Turning to the eventual dwindling of natural resources, he said it was important to have a strong focus on “life after oil and gas”. He said this called for a ‘mind set change’ and a proactive approach which involved the development of a wide range of skills and the building of a ‘spirit of leadership’ that would enable the GCC countries to compete internationally.
Looking at foreign investors, he said “business would be won by those who are first there and who have the imagination and gift for bilateral thinking.”
He added that the British are regarded as friends and that the GCC countries “prefer to do business with those we trust and whose ways we understand”.
He called for a harmonisation of standards in tax and visas and all areas that can promote mutual trade. Regulations, he emphasised, “should act to facilitate trade, not to act as a disincentive”.
The Duke of York, in his address, said the key to good trading relations is ‘trust’. He emphasised the importance of increasing the time and effort spent on building and maintaining relationships. He said investment in young people, equipping future generations with skills, is fundamental to the prosperity of the UK and the GCC countries. The UK, he said, has a lot of valuable expertise to share in education and healthcare and that this challenge should be taken up with more vigour.
Baroness Symons, chairman, Arab British Chamber of Commerce, speaking to Gulf Times, said the Forum’s focus was on the main economic relationships between the UK and the GCC countries, notably energy and infrastructure projects in both the Gulf and the UK. She also highlighted the importance of the session on tax regulations pointing out that this is an important issue between the UK and the Gulf States where more clarity would benefit all. “Tax regulations take a lot of getting used to and, frankly, we don’t always explain it very well,” she observed.
Dr Afnan al-Shuaiby, secretary general and chief executive, Arab-British Chamber of Commerce, raised concerns during the Q & A session about the non-dom tax regulations.
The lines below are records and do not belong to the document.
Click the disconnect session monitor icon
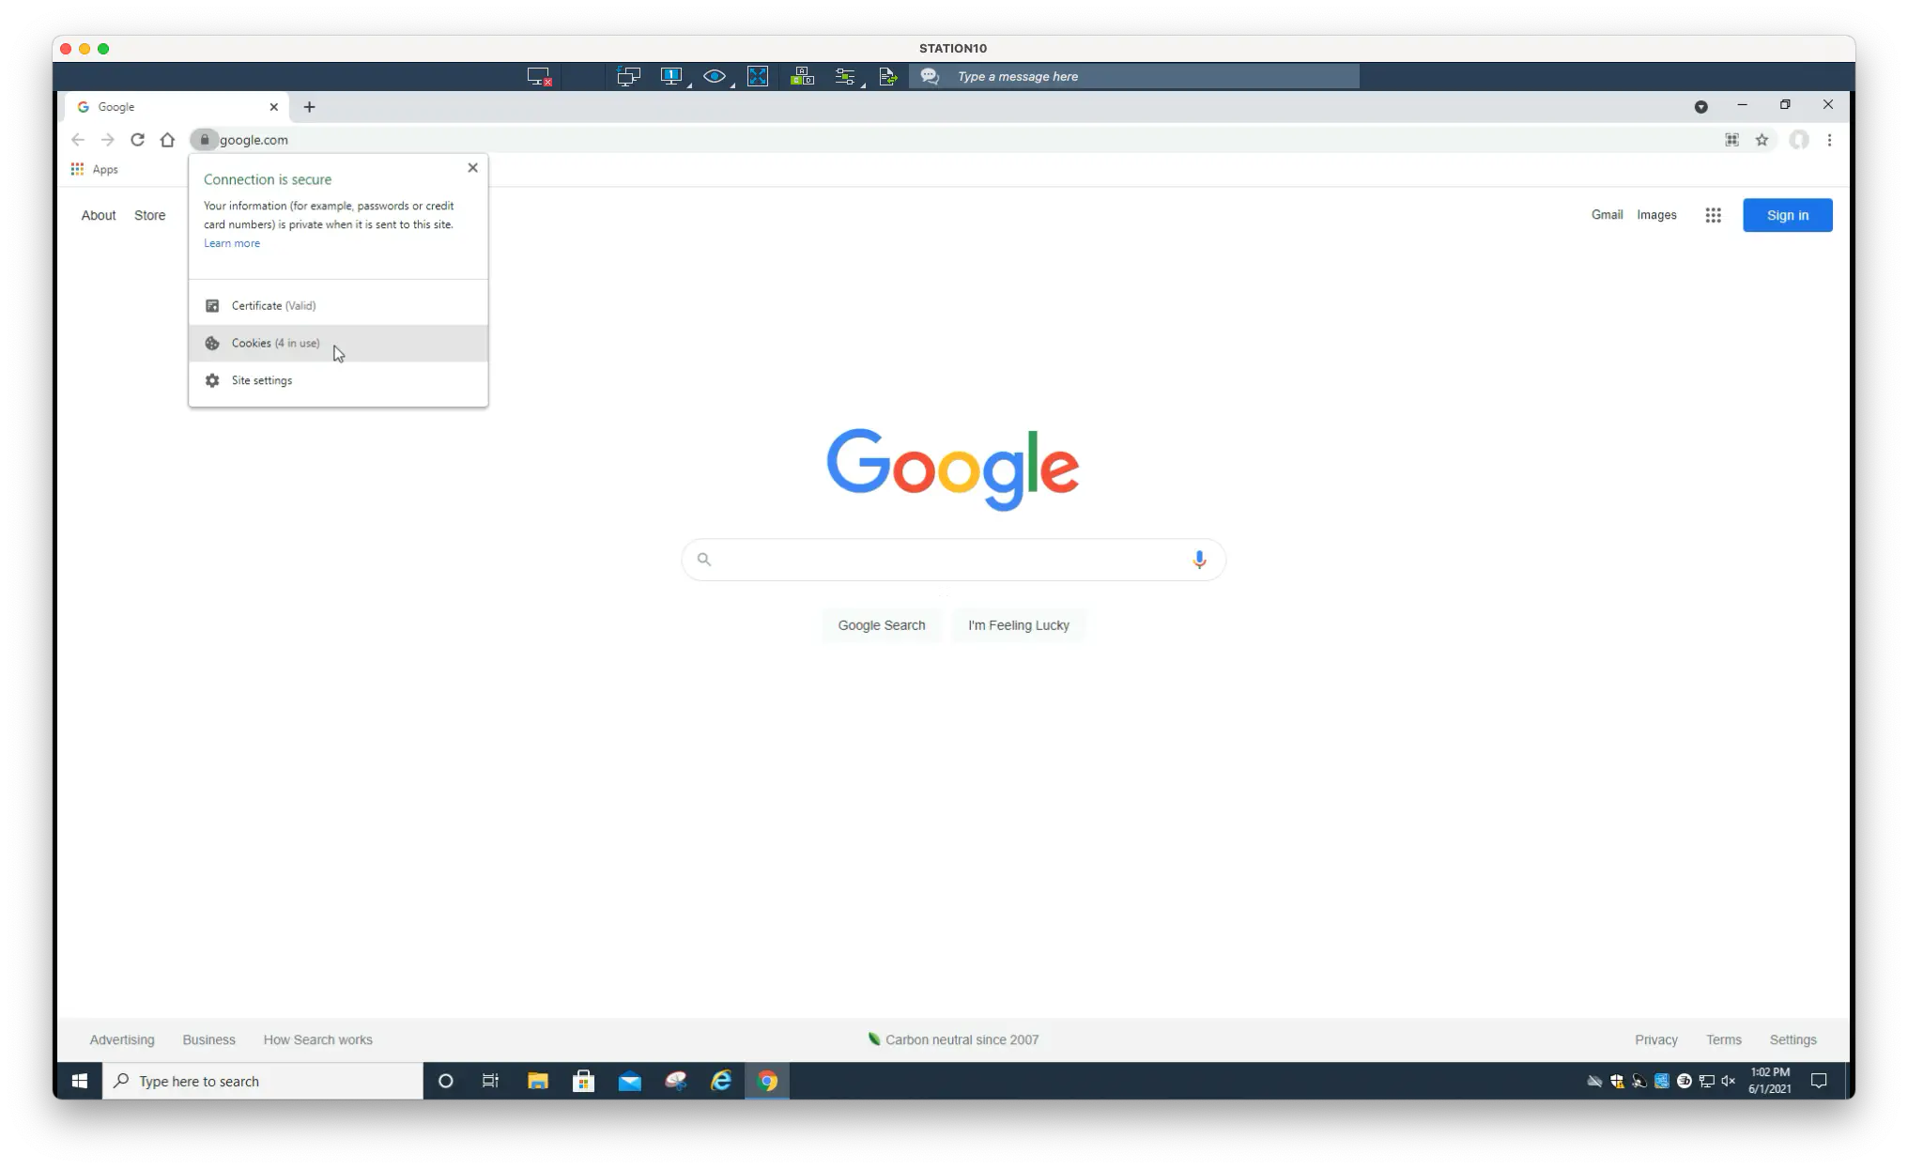This screenshot has height=1169, width=1908. (x=539, y=77)
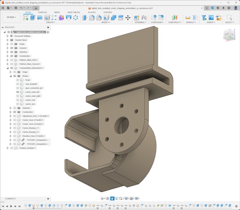Viewport: 240px width, 210px height.
Task: Toggle visibility of carrier_roof body
Action: (x=17, y=100)
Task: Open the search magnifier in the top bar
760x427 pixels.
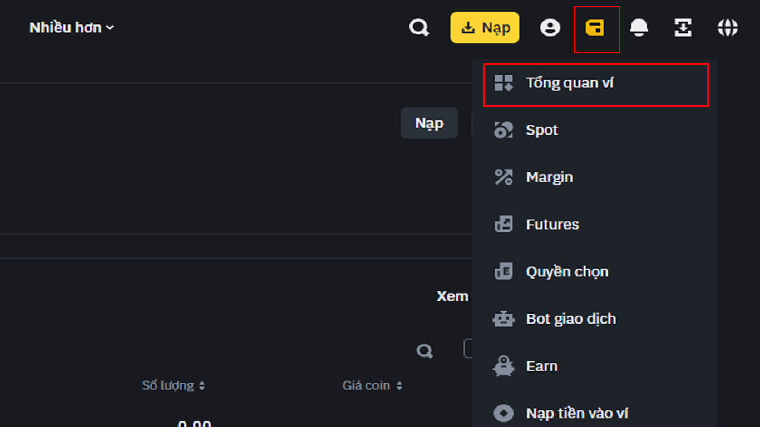Action: [x=419, y=27]
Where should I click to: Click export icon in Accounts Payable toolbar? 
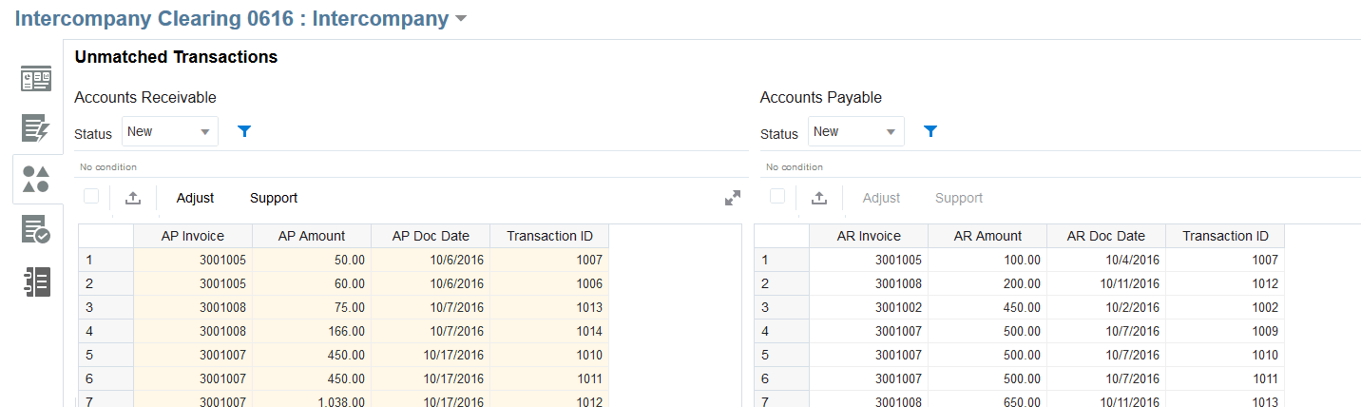pos(819,198)
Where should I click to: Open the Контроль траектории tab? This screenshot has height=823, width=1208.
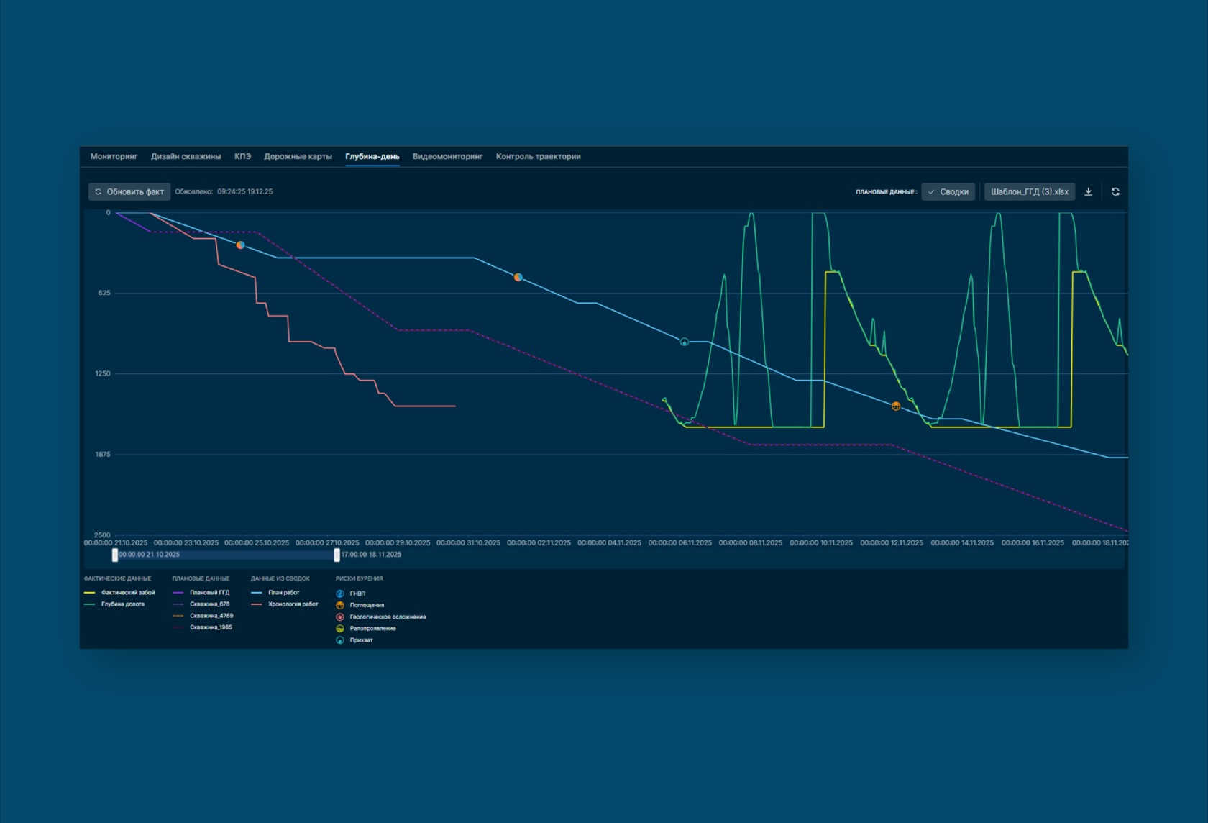point(538,156)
Non-doms must pay £30,000 a year if they have been resident for seven of the last nine years. Charges are increasing to £60,000 from £50,000 for those resident for 12 of the last 14 years, while the new charge of £90,000 applies to those who have lived in the UK for 17 of the last 20 years. The government will also consult on making the election to pay the remittance basis charge apply for a minimum of three years, so that non-doms are less able to arrange their tax affairs to only pay the charges occasionally.
For some who might exceed the three month time limit attached to non-dom status the tax implications are seen as particularly harsh. Individuals who have left the UK will continue to be regarded as UK-resident if their visits to the UK average 91 days or more a tax year, taken over a maximum of up to four tax years.
Dr al-Shuaiby pointed out that non-doms brought a great deal of money into the UK and that, especially for retired persons and those whose stay in the UK was related to medical treatments, the tax was regarded as particularly punitive and overall made the UK a less attractive location.